What to work on ▸
Where the records below have a line with "agent", that line is to be copied.

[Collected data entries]
>>
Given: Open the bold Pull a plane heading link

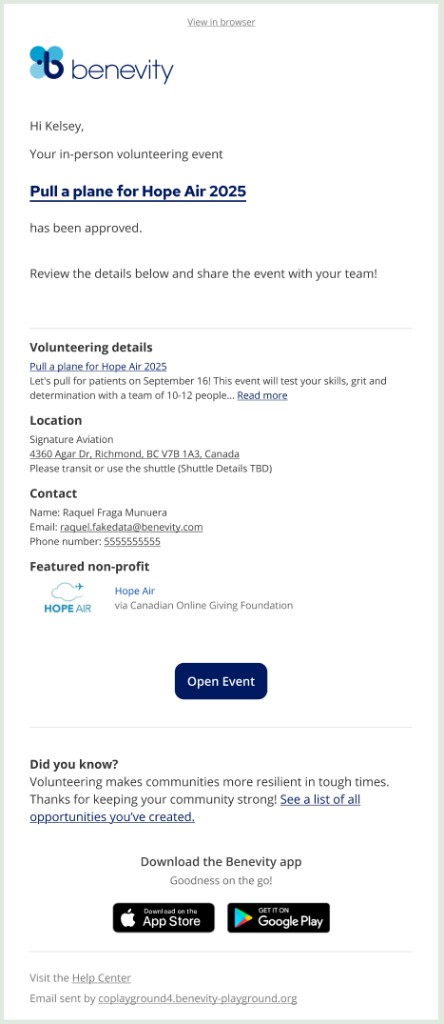Looking at the screenshot, I should coord(138,192).
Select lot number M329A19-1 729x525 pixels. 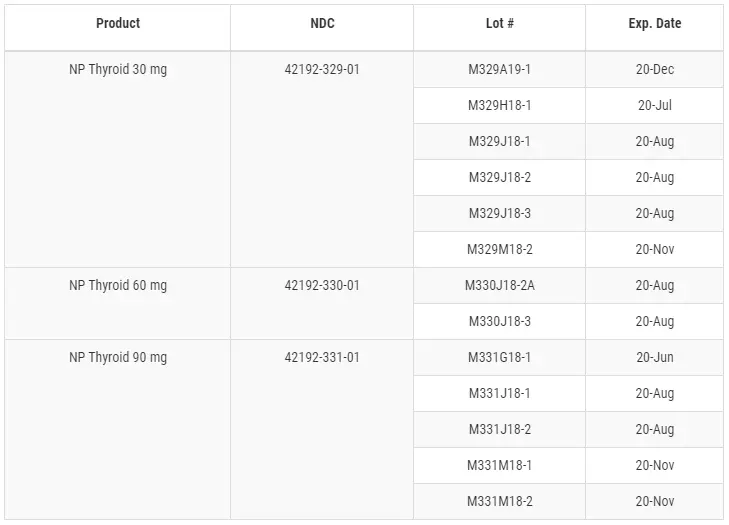click(x=499, y=69)
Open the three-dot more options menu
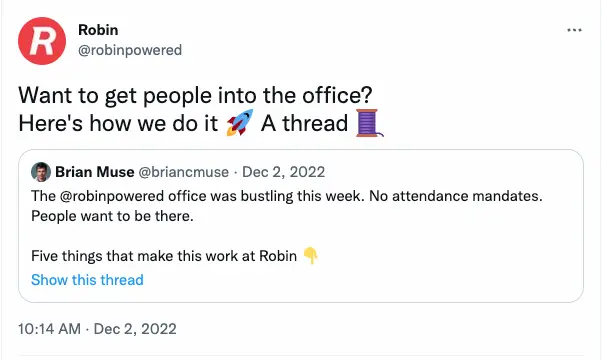The width and height of the screenshot is (602, 360). point(574,30)
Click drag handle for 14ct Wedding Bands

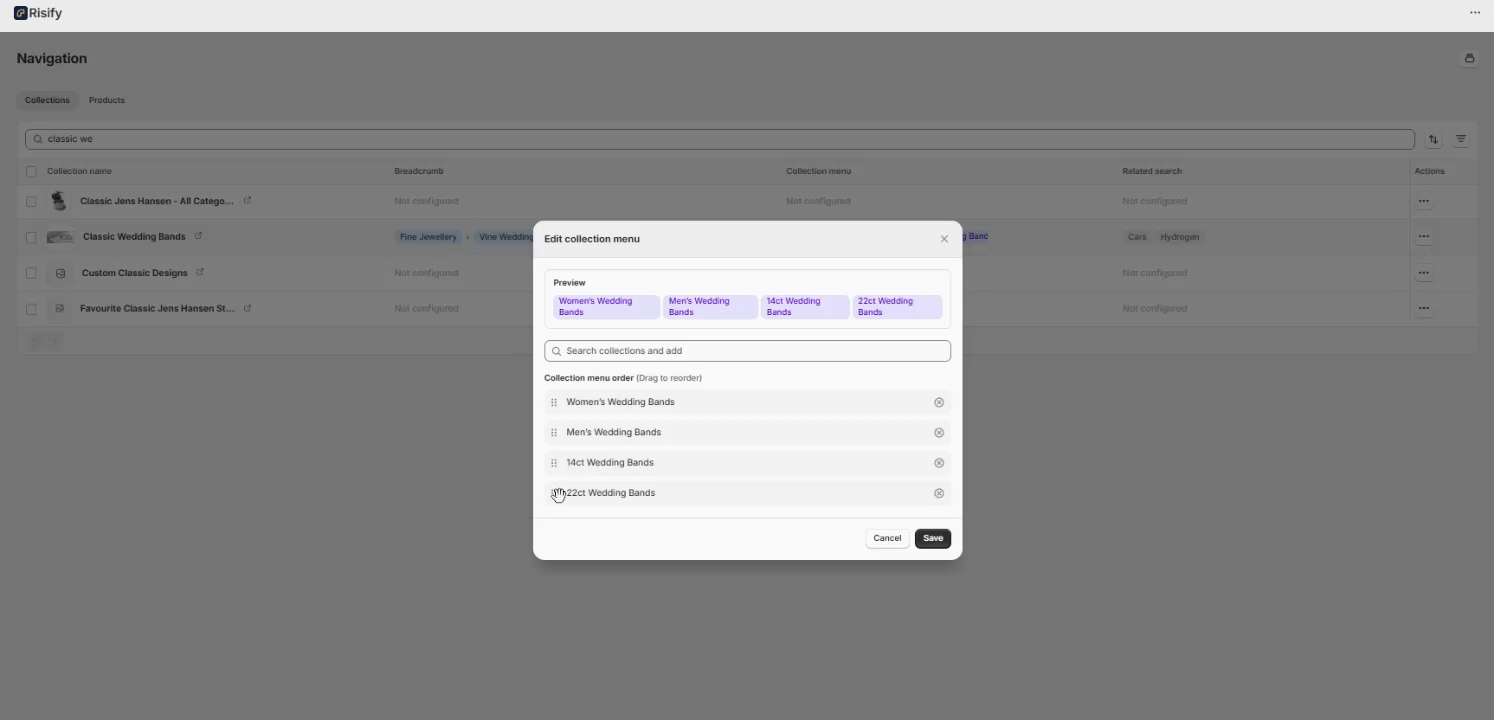click(x=554, y=463)
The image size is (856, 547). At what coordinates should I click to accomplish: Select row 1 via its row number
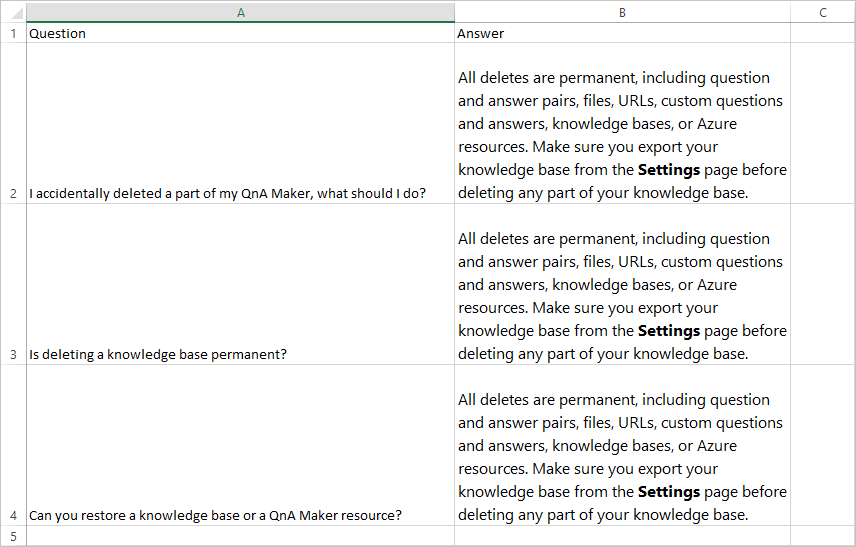point(13,33)
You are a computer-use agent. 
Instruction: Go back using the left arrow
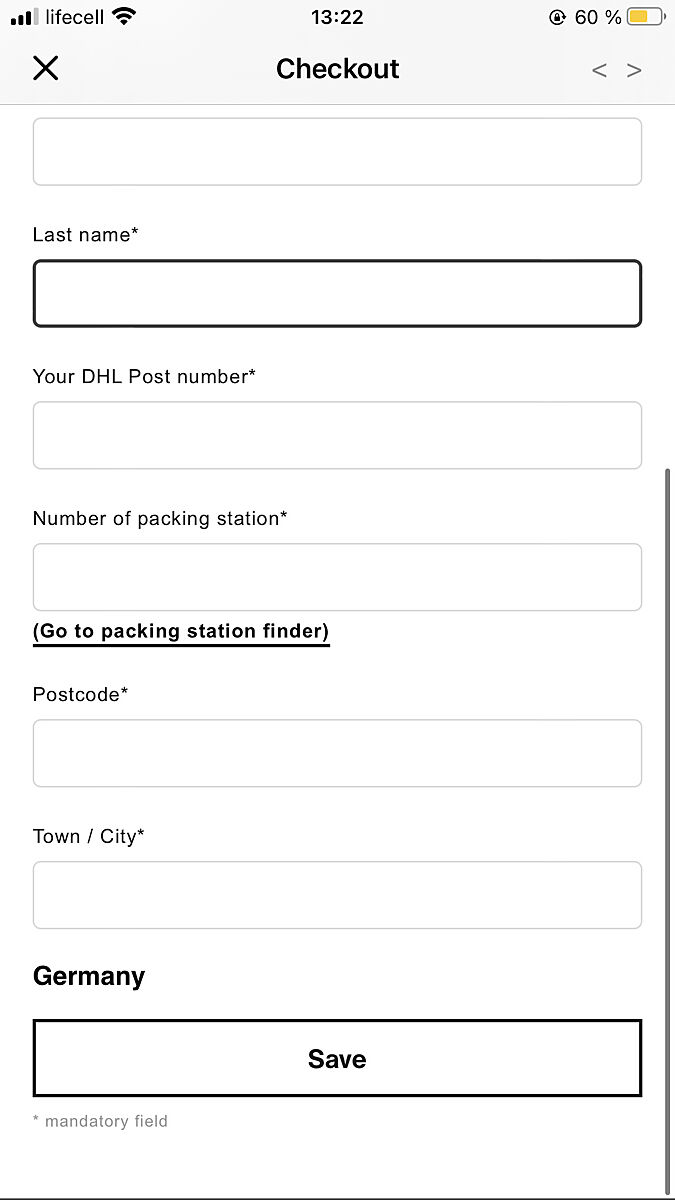(x=599, y=70)

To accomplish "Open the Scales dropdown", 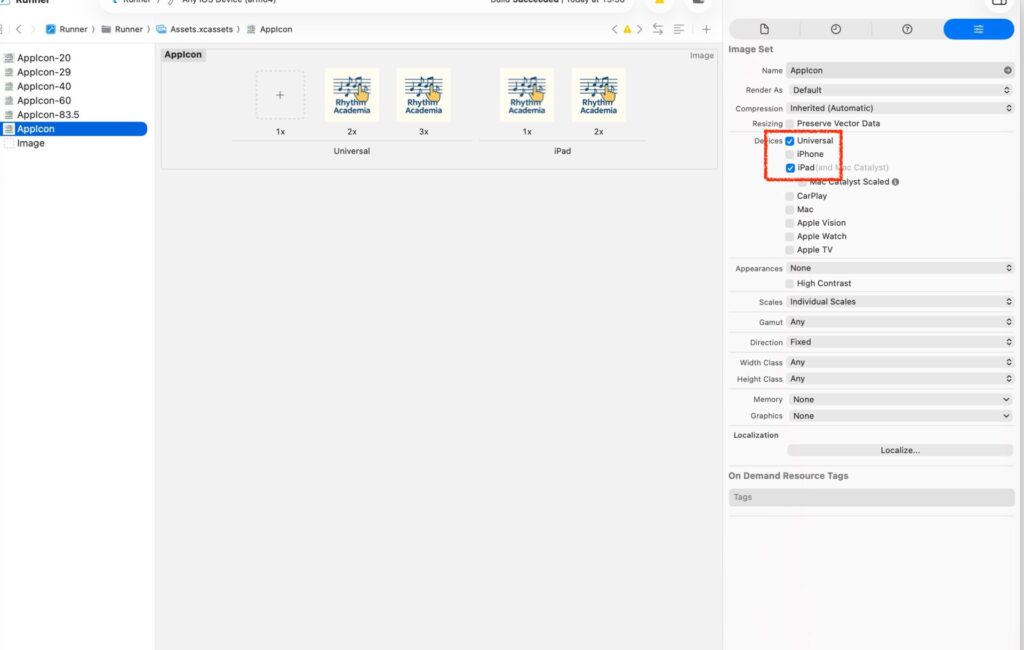I will point(900,302).
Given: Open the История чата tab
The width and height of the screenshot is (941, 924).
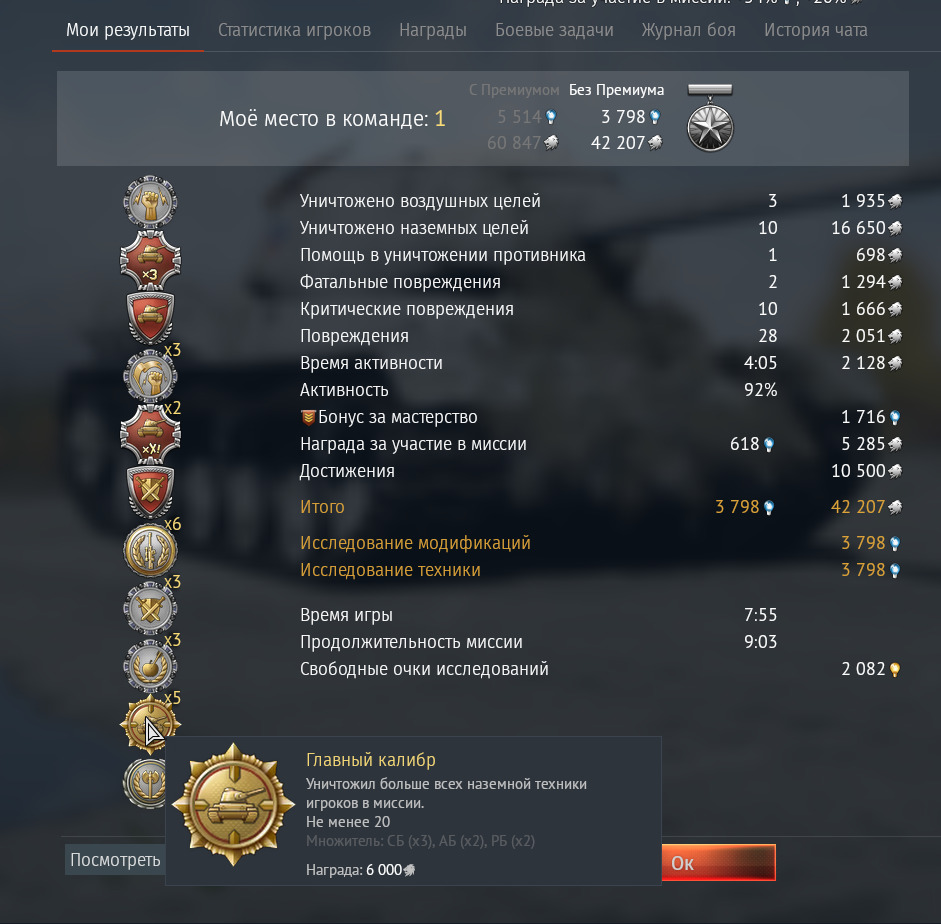Looking at the screenshot, I should [x=816, y=30].
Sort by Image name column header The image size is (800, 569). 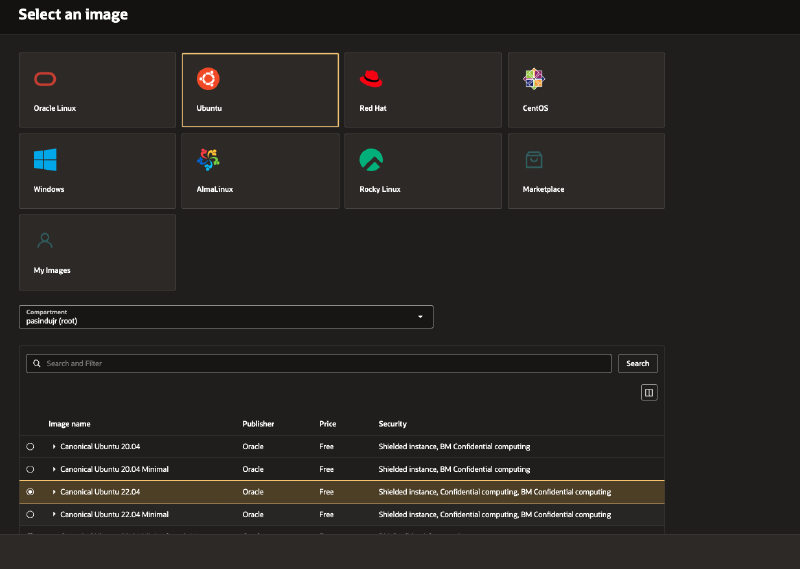[69, 424]
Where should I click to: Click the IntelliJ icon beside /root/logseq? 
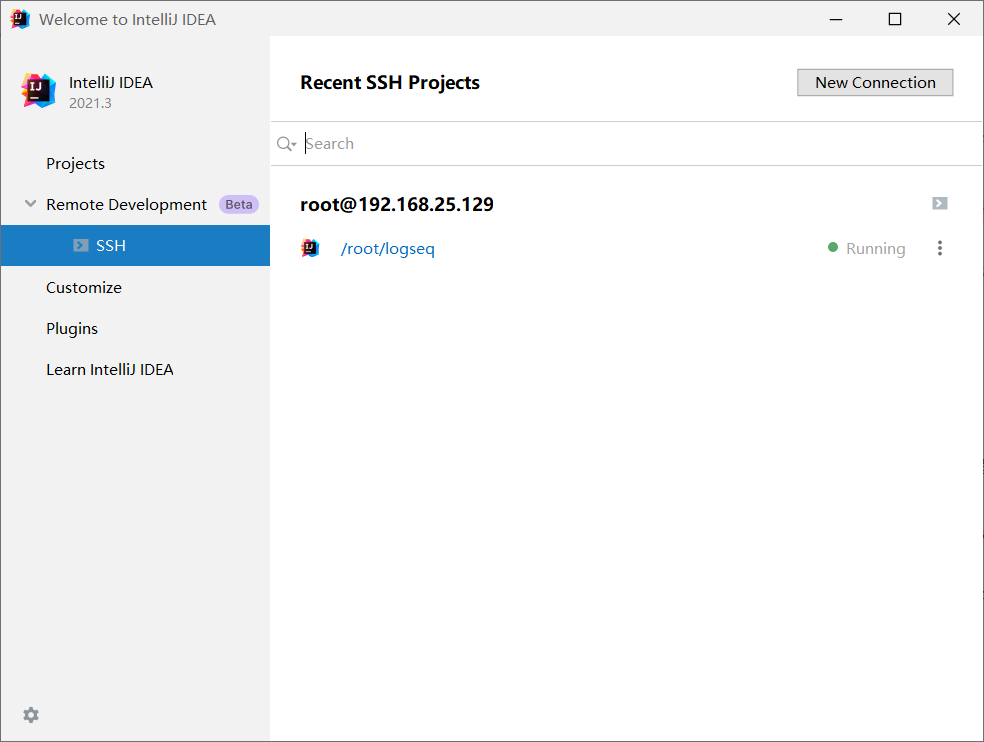point(310,248)
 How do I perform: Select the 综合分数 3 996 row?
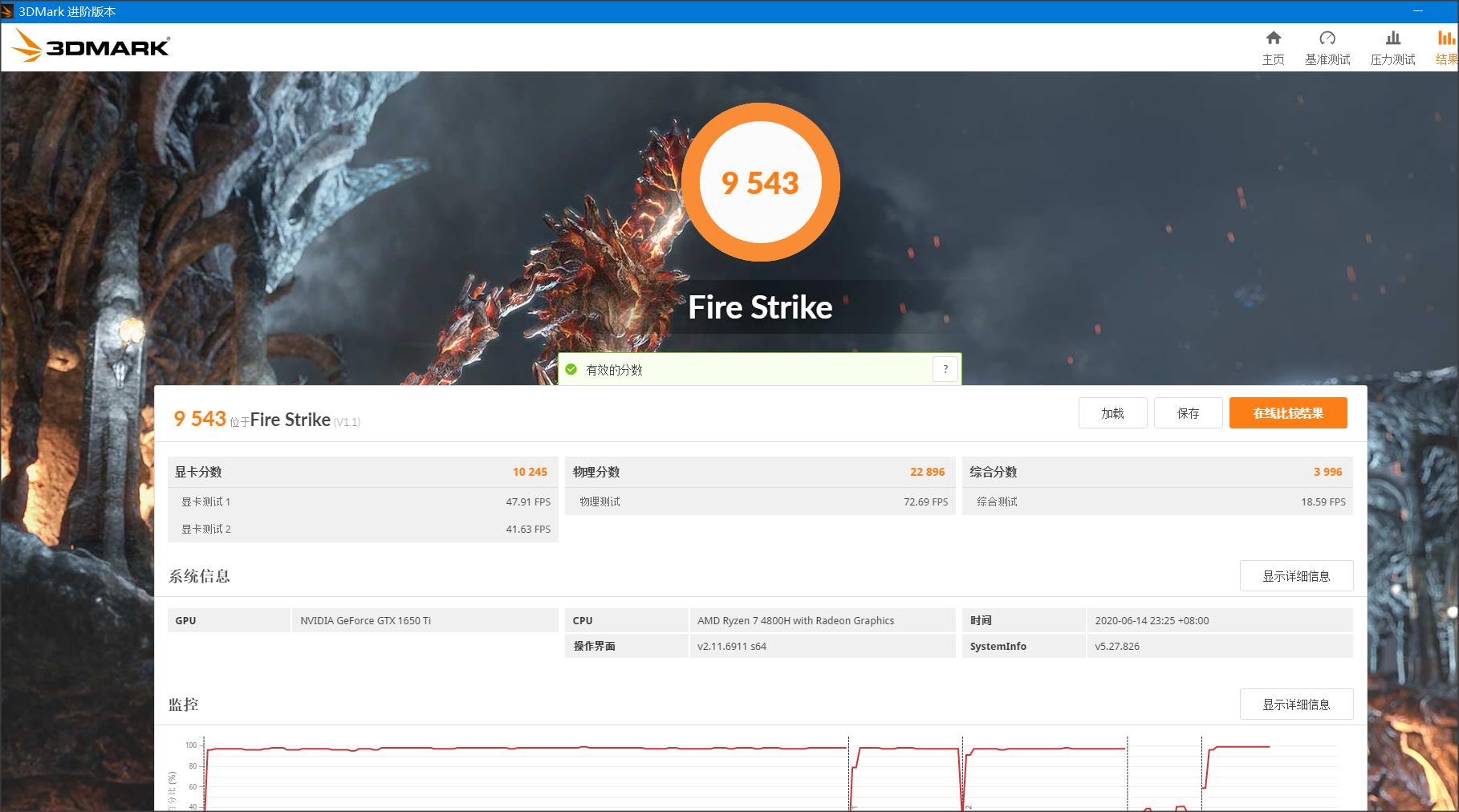(1156, 472)
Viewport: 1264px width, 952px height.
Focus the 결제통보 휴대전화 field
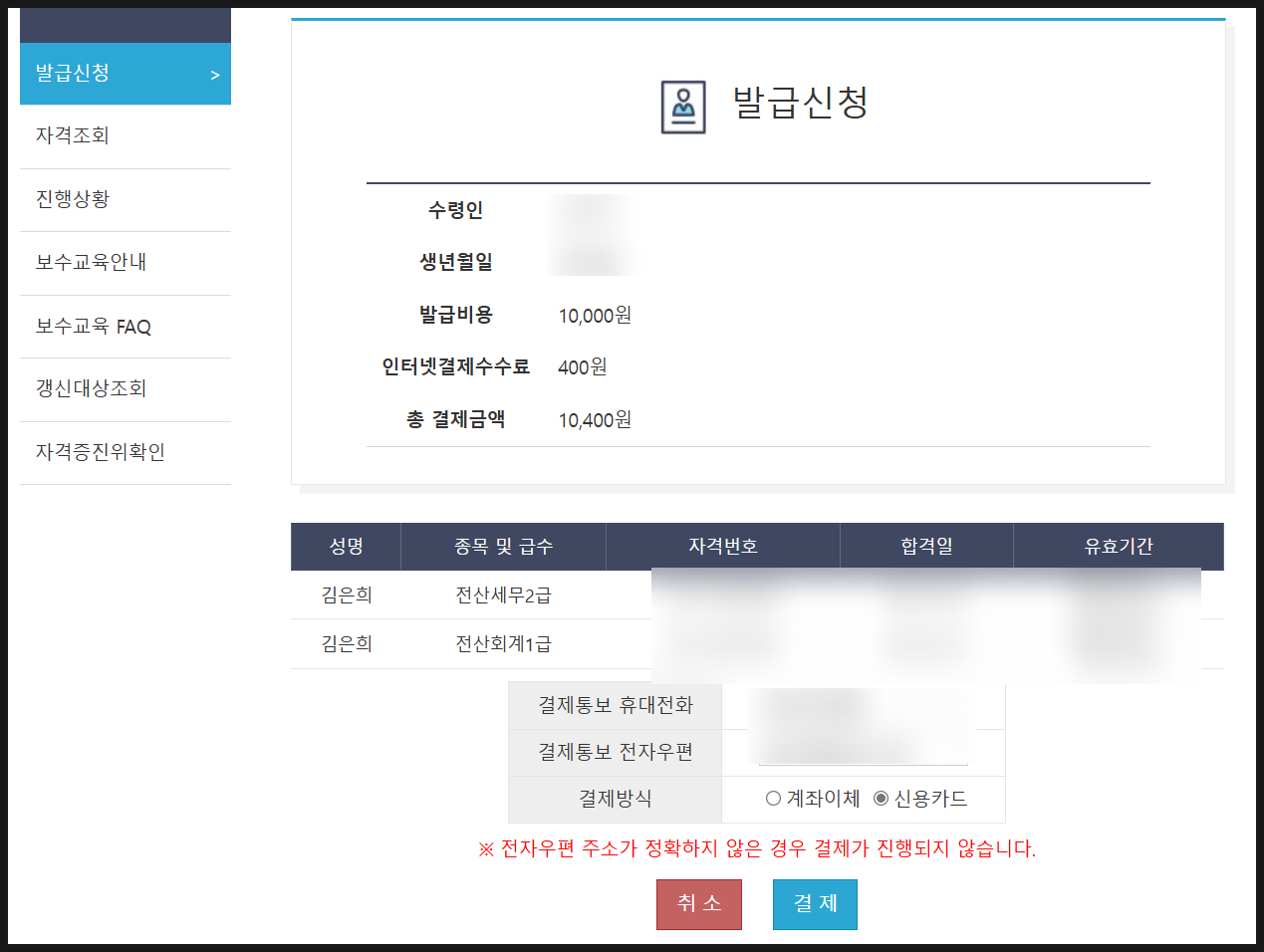[863, 706]
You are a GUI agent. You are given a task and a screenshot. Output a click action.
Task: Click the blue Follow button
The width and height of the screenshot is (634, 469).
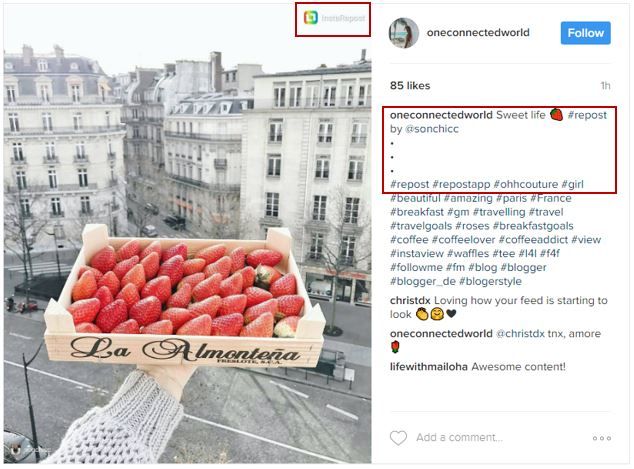[585, 33]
<<
Exercise solution ▸
You are a computer-use agent. 
You are a GUI agent. You are given a task and a screenshot. Output a click action.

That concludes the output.